As a child, I became very well acquainted with the 242 miles of Wisconsin highway stretching between my grandparents’ house and my own. For as long as I can remember, my brother and I would count down the miles to Grandma’s molasses cookies and Grandpa’s homegrown vegetables from the back seat of our Dodge Caravan.
Despite our eagerness to reach Wisconsin Rapids and our grandparents, the trip was not without the occasional delightful detour. Sometimes we would stop at the cheese factory in Rudolph, where the squeak of fresh cheese curds against my teeth amazes me even today. Warm weather or cold, we were often inclined to visit the Abbotsford ice cream shop, where I would carefully inspect each of the twenty- or thirty-some flavors of ice cream as my family waited impatiently for me to make a selection.

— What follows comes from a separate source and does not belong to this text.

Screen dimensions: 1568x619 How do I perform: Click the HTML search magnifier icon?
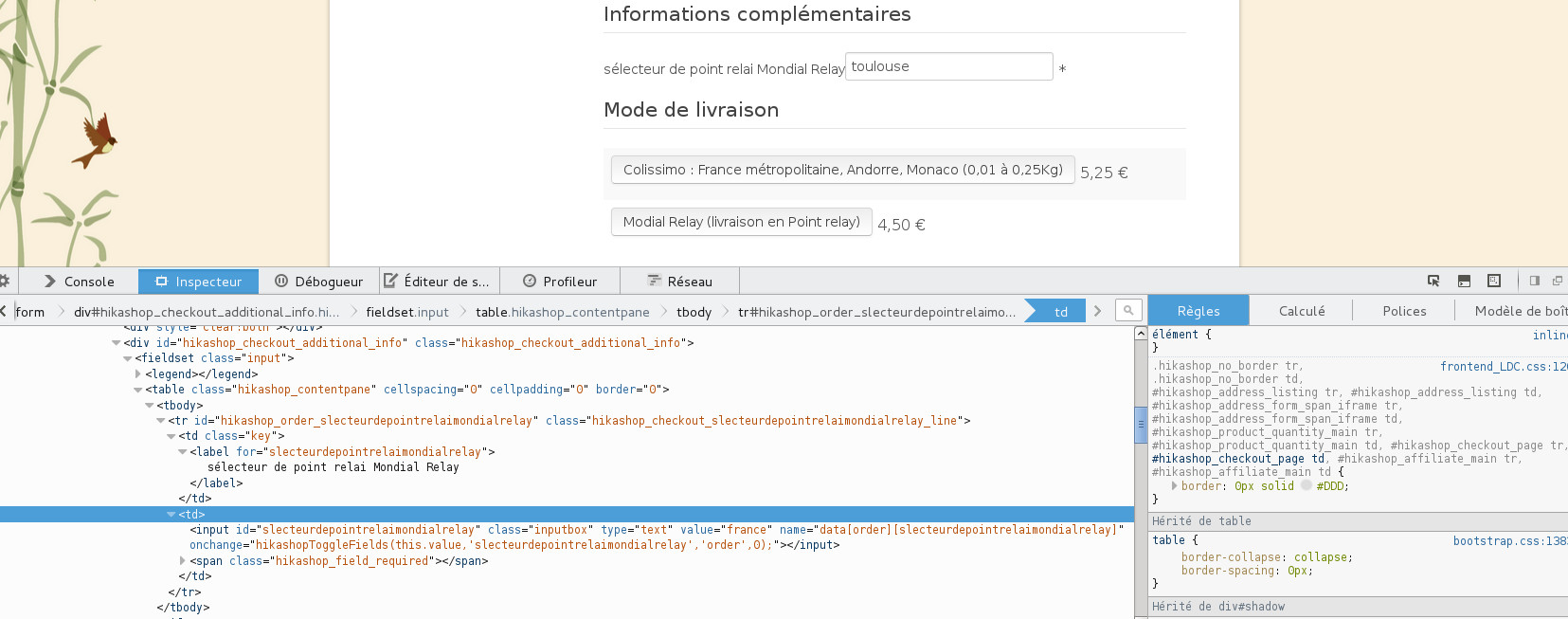click(x=1127, y=310)
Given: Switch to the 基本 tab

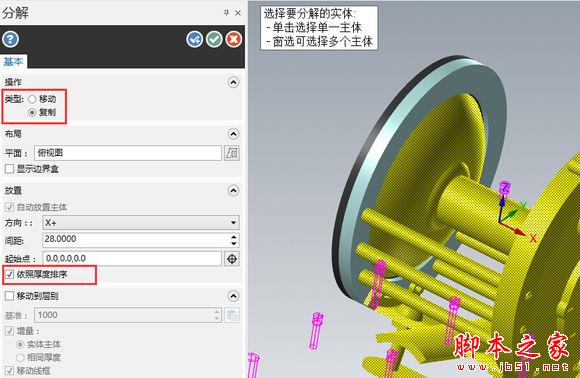Looking at the screenshot, I should click(x=13, y=61).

As the years have passed, I have found that life, like road trips, has its detours. So often the destinations we plan for are not the ones we reach, and, for better or for worse, our trips through the years must be rerouted and our gas tanks refilled. For me, the decision to become a Global Citizen Year fellow began as a detour—a quick little sojourn off the highway leading to college. A Google search about volunteering abroad led me to the application, which I filled out largely because dreaming about far-off places was far more interesting than my AP biology homework. When I was contacted for an interview a few weeks later, my “detour” became a few miles longer. Not long afterward, a second phone call informed me that I had been accepted as a Global Citizen Year fellow.
With that phone call, Global Citizen Year outgrew its status as a detour. Today, it has become a trip all its own. I have chosen to take it because I want to volunteer in a community that has not been as prosperous as my own and also because I am fascinated by the sense of community that human interaction can yield anywhere in the world, whether at my grandparents’ house in Wisconsin or in a small town in Ecuador, where I have been placed as a Global Citizen Year fellow.

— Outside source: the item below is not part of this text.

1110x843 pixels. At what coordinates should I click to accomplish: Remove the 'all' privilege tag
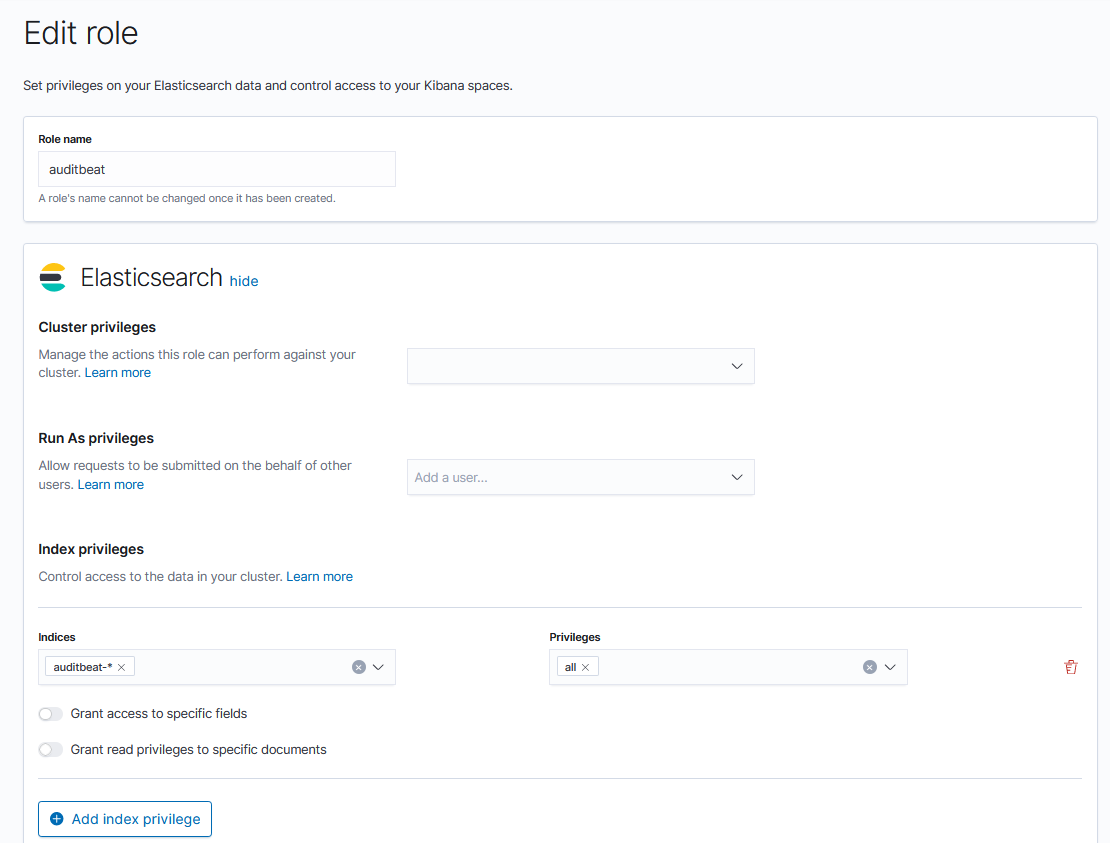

To be sure, the path I will follow in the coming months will not be as predictable as the road to my grandparent’s house and, for the first time, my family will not be in the car with me. Yet, I look forward to traveling this new road—and to taking any detours that spring up along the way—so that I might make a difference, however insignificant. As I pass over the mountains, down the valleys, and around the other obstacles I am almost certain to find, I hope that I might also learn to approach global challenges not only as an American citizen, but as a citizen of the world at large—which, I suspect, when I finally reach my destination, will be even more rewarding than one of my Grandma’s molasses cookies.